# 2. Böhmewald Mountainbike Challenge am 7. Mai 2011



## Jessica_BMC (28. Januar 2011)

Hallo Sportfreunde, Mountainbiker und Mountainbikerinnen,

am 07. Mai 2011 geht Böhmewald Mountainbike Challenge in Soltau in die zweite Runde. Das Event wird wieder Mountainbiker und Mountainbikerinnen aus ganz Norddeutschland anziehen und den Böhmewald zum Schauplatz von rasanter Action, sportlichen Höchstleistungen und jeder Menge Emotionen machen. 

Über Wald- und Schotterwege wird erneut ein ca. 5,5 km langer Rundkurs durch den naturbelassenen Mischwald über teils anspruchsvolle und steile Passagen vorbei an idyllischen Gewässern über Brücken und enge Waldwege führen. 

Sei auch du dabei und erlebe die besondere Atmosphäre der Mountainbike Challenge. Jeder der konditionell fit ist und ein Mountainbike besitzt, kann teilnehmen. Gestartet wird auf zwei unterschiedlichen Distanzen, ein 20 km langes Rennen und ein 40 km langes Rennen.

Alle weiteren Informationen findet ihr unter www.bmc-soltau.de!

Wir würden uns freuen, euch im Frühling in Soltau begrüßen zu dürfen und sind schon wieder auf die Gesichter bei der Streckenbesichtigung gespannt... "Ich dachte, die Lüneburger Heide besteht aus Wiesen und plattem Land... "


----------



## Berrrnd (28. Januar 2011)

für 40km biken würde ich zwar sonst niemals 120km anreiseweg in kauf nehmen, aber ich bin wohl dabei.

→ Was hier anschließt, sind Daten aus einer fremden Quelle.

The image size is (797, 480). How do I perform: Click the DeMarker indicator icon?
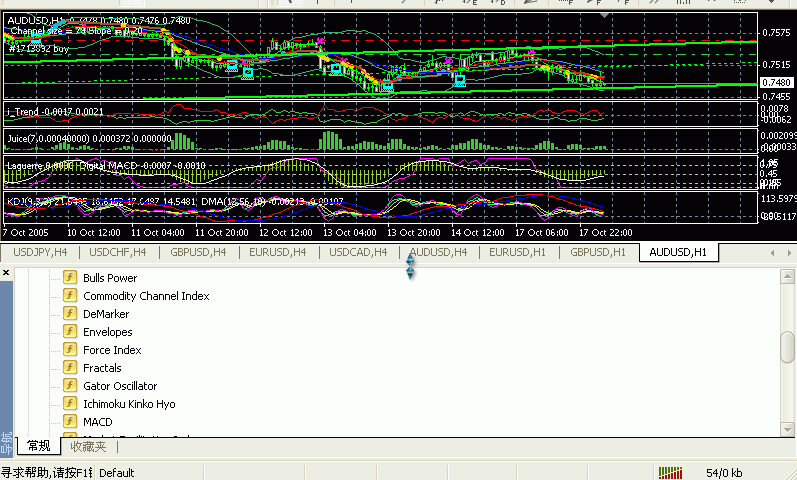click(70, 314)
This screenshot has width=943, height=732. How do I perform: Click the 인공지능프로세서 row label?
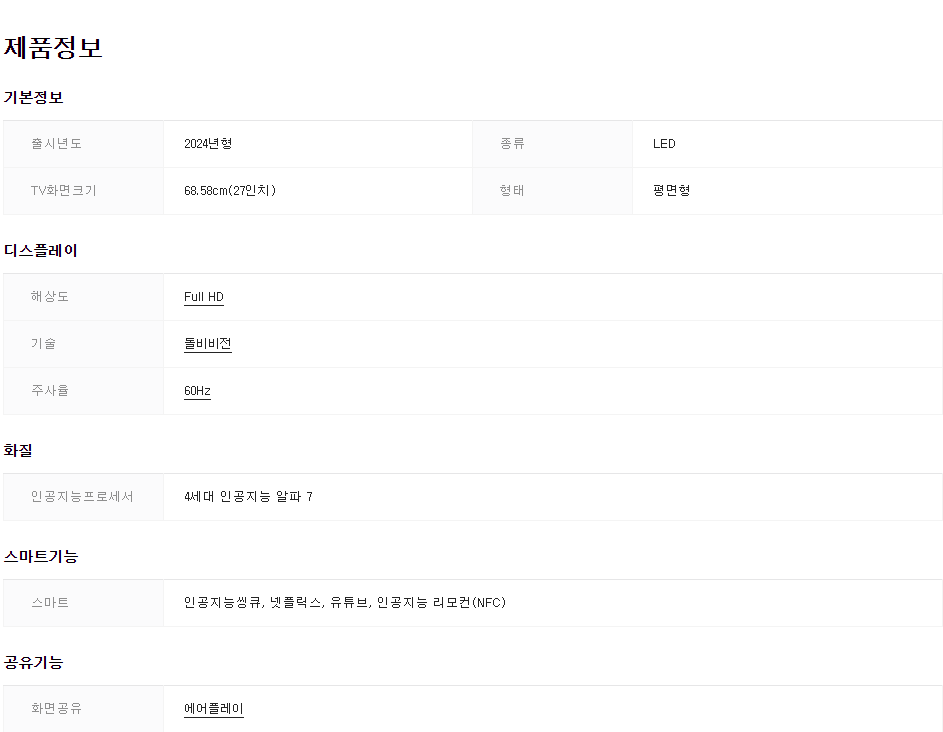pos(82,497)
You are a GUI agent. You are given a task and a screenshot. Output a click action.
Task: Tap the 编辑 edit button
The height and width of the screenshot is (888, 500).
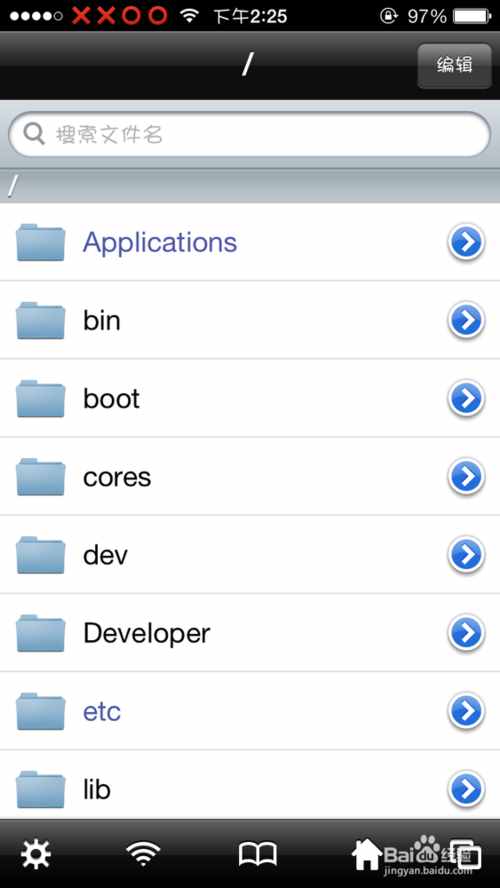coord(454,66)
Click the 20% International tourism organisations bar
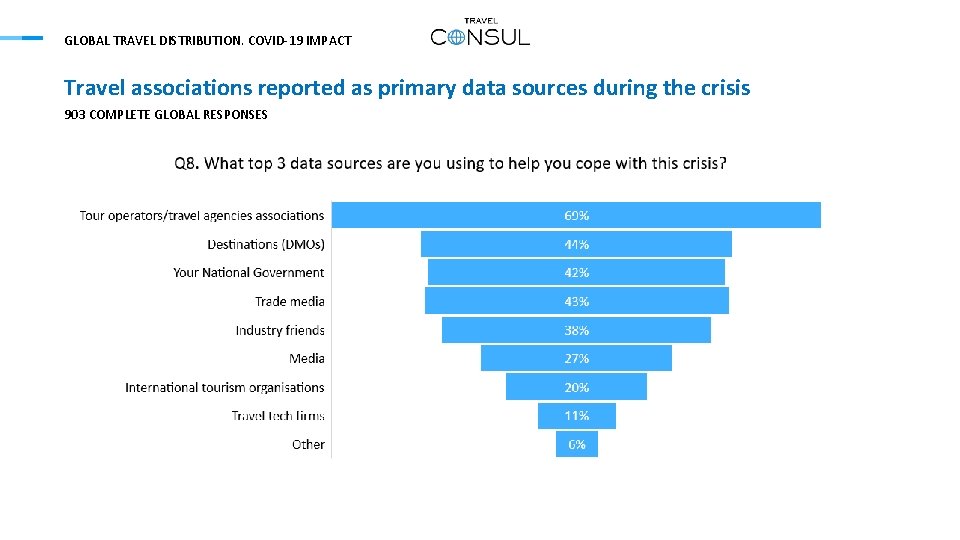 click(576, 387)
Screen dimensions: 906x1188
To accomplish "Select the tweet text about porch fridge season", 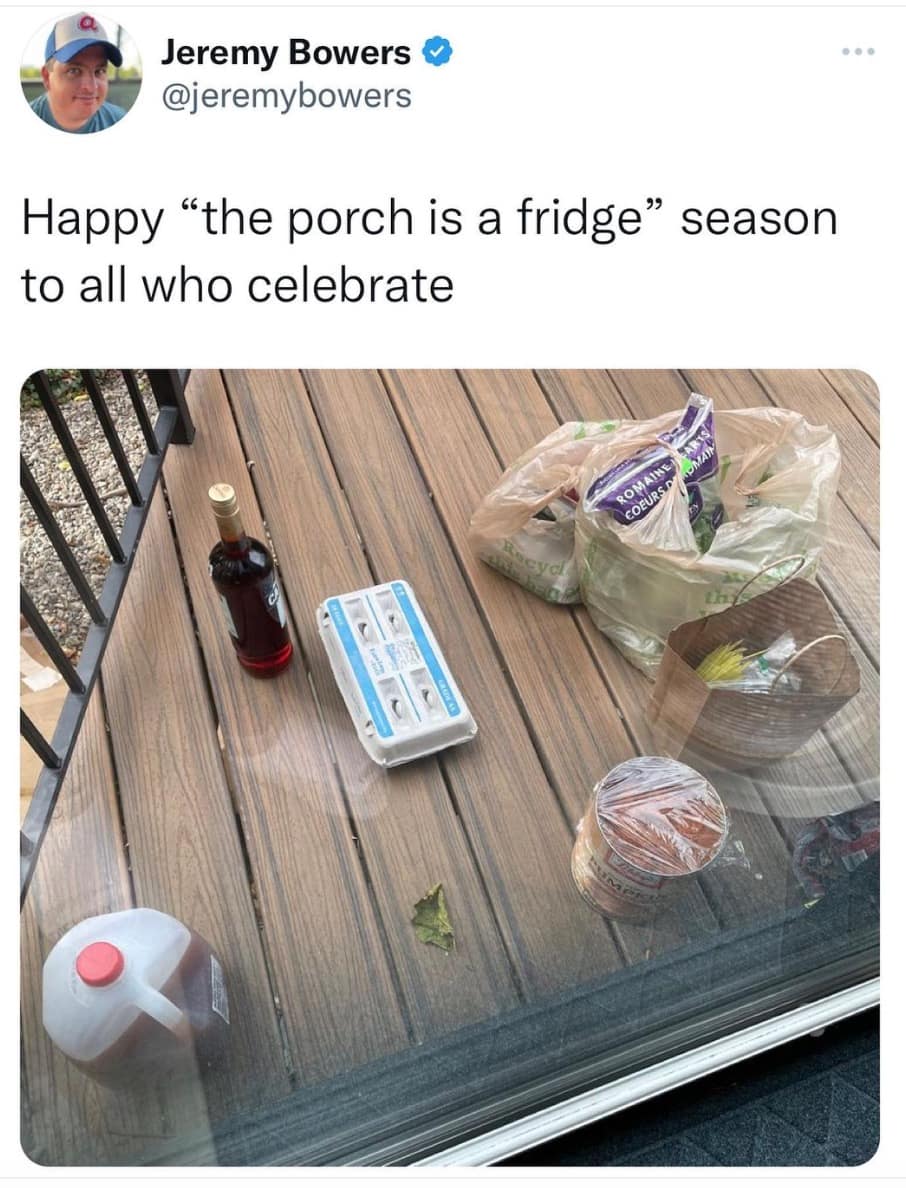I will (x=430, y=252).
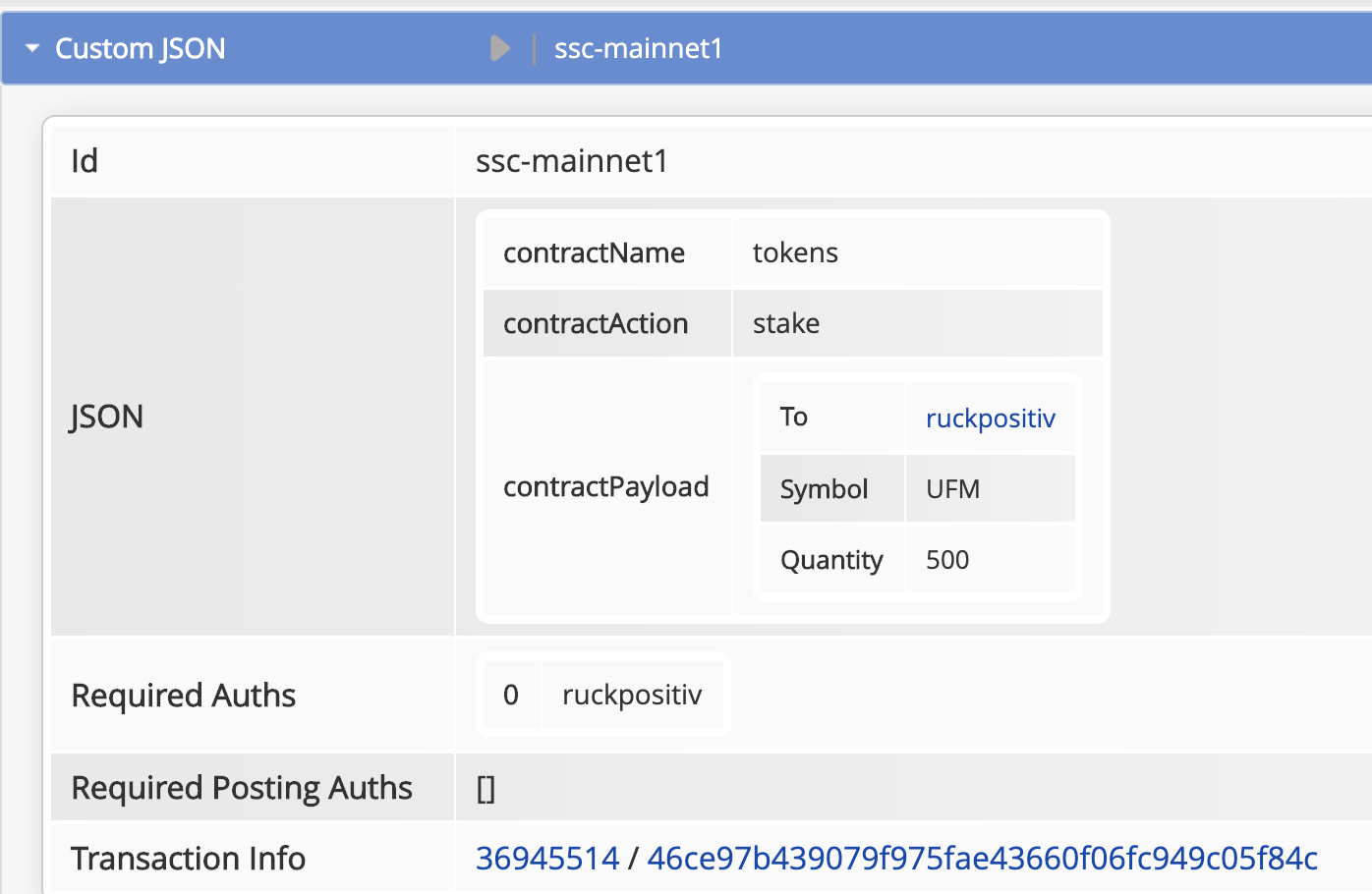Click the JSON row label
This screenshot has width=1372, height=894.
click(x=107, y=417)
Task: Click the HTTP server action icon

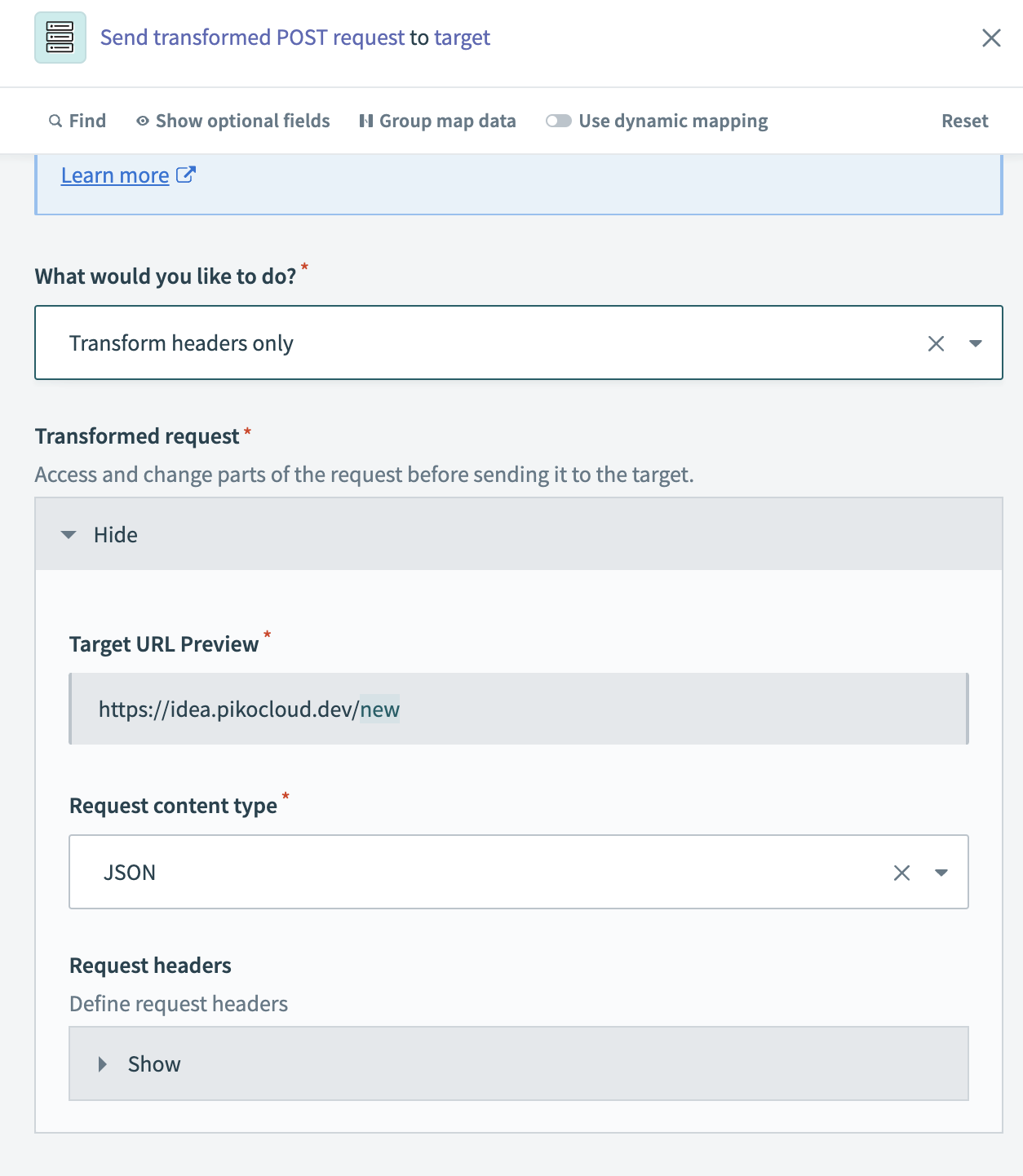Action: click(60, 38)
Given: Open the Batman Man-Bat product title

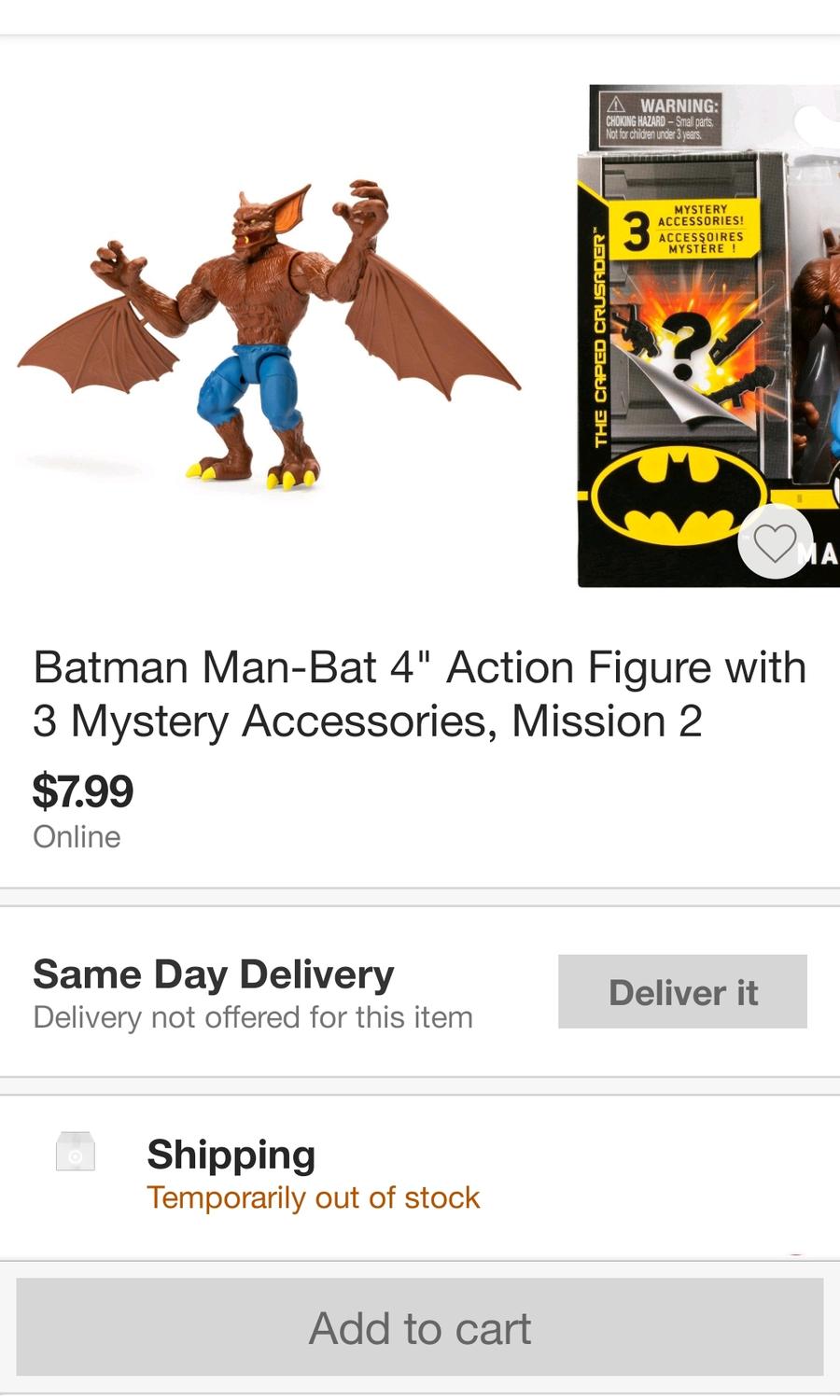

beobachte die page schon länger, und es scheint ein netter event zu sein.


bis dann

leider ohne bmc.


----------



## MTB-News.de




----------



## DAMDAM (29. Januar 2011)

War im letzten Jahr absolut Klasse und wird in diesem Jahr noch besser (auch wenn das schwer wird)! Schwerte auch wieder vor Ort sein 
. Ob ich wieder mitfahre wird sich noch entscheiden.


----------



## Maracuja10 (1. Februar 2011)

ich werde auch mitfahren


----------



## Jessica_BMC (9. Februar 2011)

Hallo liebe Freunde des Sports auf zwei Rädern ,

es ist soweit, *die Anmeldung zur 2. Auflage der Böhmewald Mountainbike Challenge ist ab morgen, Donnerstag, den 10. Februar 2011, für euch freigeschaltet*. Denkt dran, wir haben pro Rennen 100 Startplätze, die wir an euch vergeben können. Also nicht zögern und gleich anmelden  - Wie letztes Jahr wird eure Teilnahme erst mit der Überweisung des Startgeldes bestätigt, also nicht den Überweisungsträger vergessen. 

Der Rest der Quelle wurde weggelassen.